- The World Museum Diorama of 16 May 1937: Treasure Hunters of the Sea
- Author: Holling Clancy Holling
- Illustrator: Holling Clancy Holling
- Current status/schedule: Discontinued
- Launch date: May 9, 1937
- End date: January 30, 1938

= The World Museum =

American comic strip by Holling Clancy Holling

The World Museum was a full-page illustrated feature in some American Sunday newspapers, starting on May 9, 1937 until January 30, 1938. Devised and drawn by Holling Clancy Holling (1900–1973), it was also known as The World Museum Dioramas.

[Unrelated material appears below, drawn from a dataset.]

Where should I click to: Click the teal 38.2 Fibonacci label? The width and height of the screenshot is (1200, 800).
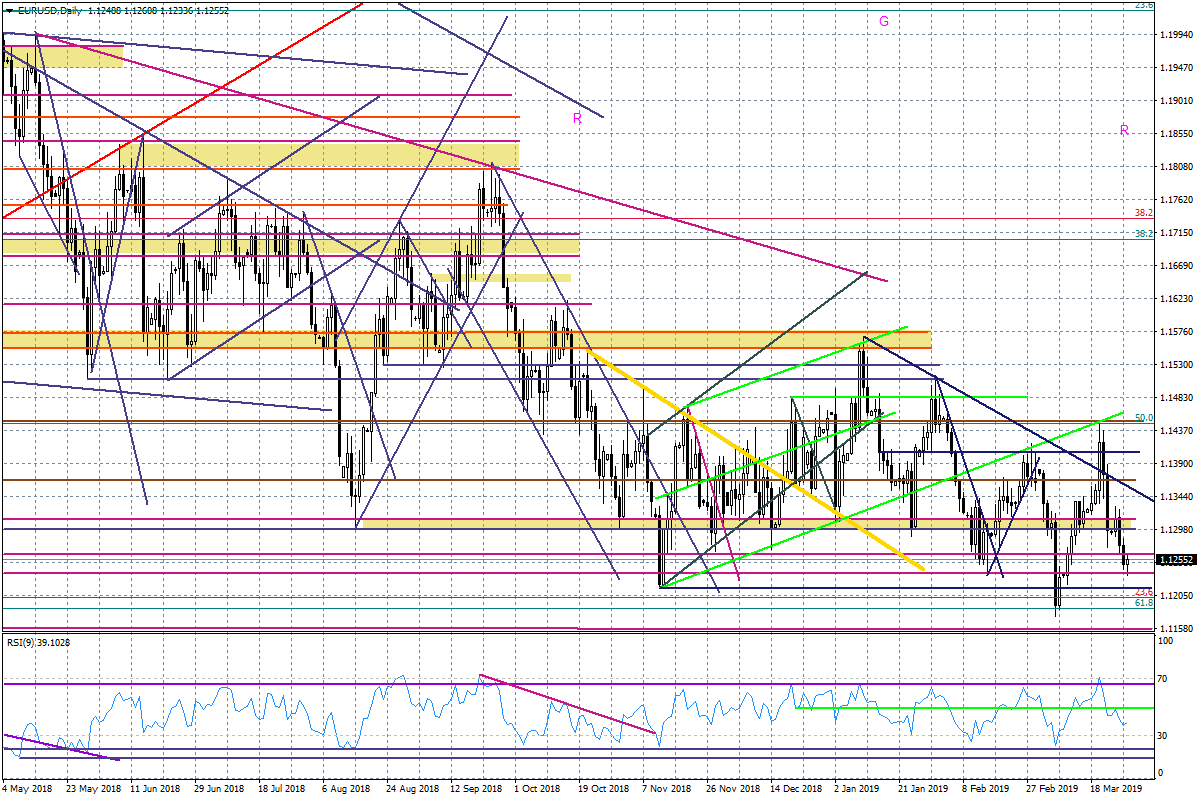[1144, 234]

The Evening Star in Washington and the Baltimore American both published the dioramas. Publication in the Evening Star abruptly stops in February 1938 in spite of the next diorama, Log Cabin Days (scheduled for February 6, 1938) being announced in the January 30, 1938 issue along with Roman Gladiators. No announcement of the cancellation seems to have been done.

==Format==
Each diorama was published in the Sunday edition and occupied a full page in color. It featured all the parts to be cut out by the reader with detailed instructions to cut out the pictures and assemble them into a diorama using wrapping paper to stiffen the structure. Each new diorama had a paragraph explaining the diorama itself from a historical or geographical point of view. Subject included historical events, natural wonders or international ethnographic scenes.

==List of Dioramas==
These are the dioramas published from May 1937 to January 1938 the Washington, D.C. Evening Star. The names are the titles as published in the newspapers. Names in [ ] are clarification comments for titles that are not clear.

May 1937:
- The Coronation of King George the Sixth and Queen Elizabeth
- Treasure Hunters of the Sea
- Castles in Spain
- Dragons that Walked on the Water [Viking Ship]

June 1937:
- The Creeping Wall [Glacier]
- The Indian Buffalo Hunters
- The Working Elephant
- Making a Motion Picture

July 1937:
- When the Liberty Bell Rang
- When Dinosaurs Roamed the Earth
- Life in a Dutch Village
- Tibetan Devil Dancers

August 1937:
- China Clipper [A Small Plane]
- Fulton's First Steamboat
- Whale Hunting
- African Waterhole

September 1937:
- An Indian School
- Perry's Victory [War of 1812]
- Polish Village Festival
- Balboa at the Pacific

October 1937:
- The Ohio Mound Builders [Native Americans]
- Discovery of America [Christopher Columbus]
- Dancing Scotch Villagers
- Interior of a Coal Mine
- Indian False Faces [Native American Masks]

November 1937:
- The Pool of Death [A prehistoric tar pool in California]
- A Lacrosse Game
- First Thanksgiving
- The Grand Canyon

December 1937:
- Eskimo Life
- Lion Spearing
- Mexican Christmas
- The Three Wise Men

January 1938:
- Chinese New Year
- First Bullfights
- Siamese Temple
- Roman Gladiators
- American Desert

February 1938:
- Log Cabin Days (Announced but unpublished)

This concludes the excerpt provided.